Cinquant’anni dopo torna, in sala e in dvd, l’opera d’esordio del regista piacentino
«Un arrivo folgorante nel cinema italiano». Così Michel Ciment definisce il lungometraggio d’esordio di Marco Bellocchio, I pugni in tasca, presentato nel 1965 al Festival di Locarno. Un esordio che, nel cinquantesimo anniversario dell’uscita, torna da oggi nelle sale italiane e in dvd (Edizioni Cineteca di Bologna, arricchita da un libro che raccoglie, tra i molti saggi, un’intervista esclusiva di Ciment a Bellocchio) grazie al nuovo restauro realizzato dal al laboratorio L’Immagine Ritrovata della Cineteca di Bologna, in collaborazione con Kavac Film, con il sostegno di Giorgio Armani e curato da Marco Bellocchio stesso. Dopo l’anteprima in agosto proprio al Festival di Locarno, che ha festeggiato l’anniversario con il Pardo d’Onore a Bellocchio.
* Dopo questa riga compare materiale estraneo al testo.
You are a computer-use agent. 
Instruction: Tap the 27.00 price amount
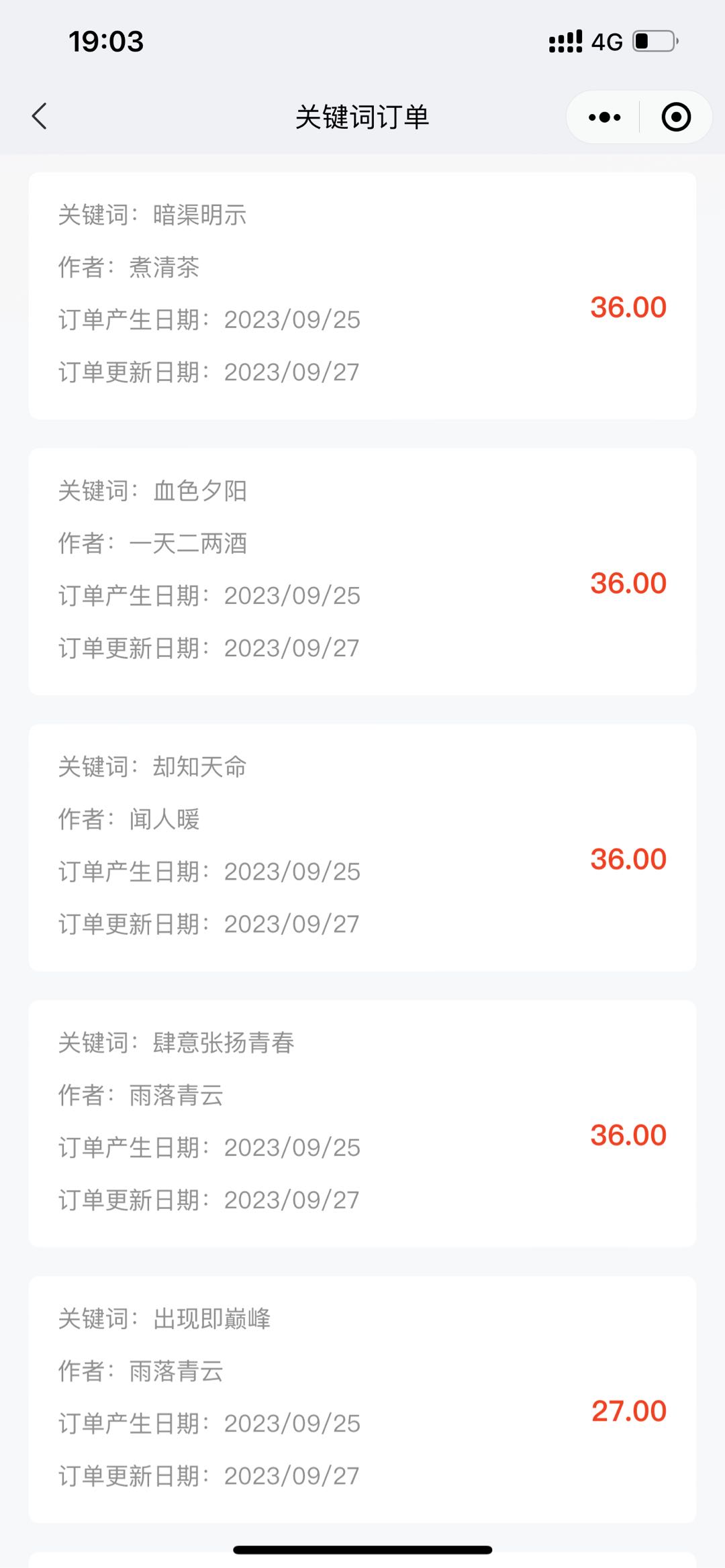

Stasera il regista lo presenterà al Nuovo Sacher insieme a Nanni Moretti, per un appuntamento in collaborazione con Piccolo Cinema America.
Con I pugni in tasca l’allora ventiseienne Bellocchio lancia il suo primo grido di rivolta contro ogni istituzione, mette in scena l’autodistruzione d’una famiglia anomala ed esemplare, attaccando anche il cattolicesimo e altre colonne importanti della borghesia italiana. Selvaggio, sarcastico, molto liberamente autobiografico, girato nelle campagne di Bobbio, porta in scena un eroe antisociale e ribelle. In equilibrio fra adesione e distacco dalla folle lucidità del protagonista, il regista prefigura alcuni umori del Sessantotto. A cinquant’anni di distanza mantiene intatta la propria modernità e carica corrosiva.
La trama è costruita intorno alla figura di Lou Castel: «Volevo raccontare una storia molto personale — ha raccontato Bellocchio —. Pensai a un tema che aveva attraversato la mia adolescenza, quell’aspetto infelice della vita di famiglia in cui alcuni, soprattutto mio fratello Paolo, distruggevano ogni possibilità di gioia, obbligandomi a nascondermi. Poi ho costruito gli altri personaggi, in particolare la madre. Alcune cose venivano dalla mia famiglia, altre erano frutto di fantasia. Sapevo anche di dover realizzare un film piuttosto intimo, perché i soldi erano pochi. All’inizio tentammo di coinvolgere un personaggio assai popolare, Gianni Morandi. Era molto giovane e il produttore Enzo Doria lo conosceva. Pensavamo che avrebbe risolto tutti i nostri problemi. Lesse la sceneggiatura e diede il suo consenso, ma la Rca, sua casa discografica, oppose un netto rifiuto dicendogli che il film gli avrebbe rovinato la carriera. Rimpiange ancora di non averlo fatto». La scelta cadde su Lou Castel. «Cercavo attori al Centro Sperimentale, lo incrociai alla mensa e mi parve interessante. In lui c’era qualcosa che arricchiva il personaggio».